Louise Toppin, an opera singer and professor at the University of Michigan’s School of Music, Theatre & Dance, worked as a research assistant to music scholars George Shirley and Willis Patterson in the late 1980s. She learned that many works by Black composers haven’t been published, have been underperformed or were never premiered.

Even Margaret Bonds, a high-profile composer of the 20th century, posed challenges in terms of bringing her music to a new audience.

Because Bonds died in 1972, Toppin relied on Bonds’ daughter when seeking permission to record music for albums such as 2000’s “Ah! Love, But A Day: Songs and Spirituals of American Women.” After the death of Bonds’ daughter, who had no children, Toppin needed to find the legal heirs.

“Once I found the heirs, I had to build their trust,” Toppin says. “I wasn’t trying to take something from them. I told them, ‘I am going to give you the royalties that come to this music. I’m not asking for anything other than to let this music be heard.’”

The African Diaspora Music Project exists because Toppin amassed one of the largest personal collections of works by composers of African descent. Since the website’s launch in 2019, the database continues to grow as more works are submitted and discovered.

“This is 32 years of championing this music,” Toppin says. “I want to see it last for hundreds more.”

In addition to Bonds, known for her collaborations with poet Langston Hughes, highlights of the African Diaspora Music Project include compositions by Harlem Renaissance standout William Grant Still, famed tenor Roland Hayes and Indiana University educator David Baker.

In the wake of last year’s protests calling for an end to police brutality toward Black Americans following the murder of George Floyd, Toppin says it’s logical for vocalists and orchestras to seek inclusive repertoires.

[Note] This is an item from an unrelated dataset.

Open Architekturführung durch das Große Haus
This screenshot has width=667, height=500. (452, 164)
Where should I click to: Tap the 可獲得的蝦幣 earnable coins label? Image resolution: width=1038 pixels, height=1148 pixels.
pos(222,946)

“Of course the events of 2020 have caused people to think differently and to want to work differently,” Toppin says. “I’m always cautiously hopeful for the sustainability of it, because I’ve lived long enough that I’ve seen moments and movements. But this one feels different, and it feels stronger. I’m getting calls from major orchestras that are making commitments to not just program a concert in February or January, which they used to do, but are talking to me about how to deepen their seasons.”

Susie Park, chair of the Minnesota Orchestra Artistic Advisory Committee, plans to explore the African Diaspora Music Project database when preparing an anti-racist learning initiative.

“As the database grows as a repository, I can only imagine how it will serve to be even more indispensable to musicians and administrators searching for music by Black composers, and effectively expand the canon and face of classical music as we know it,” Park said in a statement.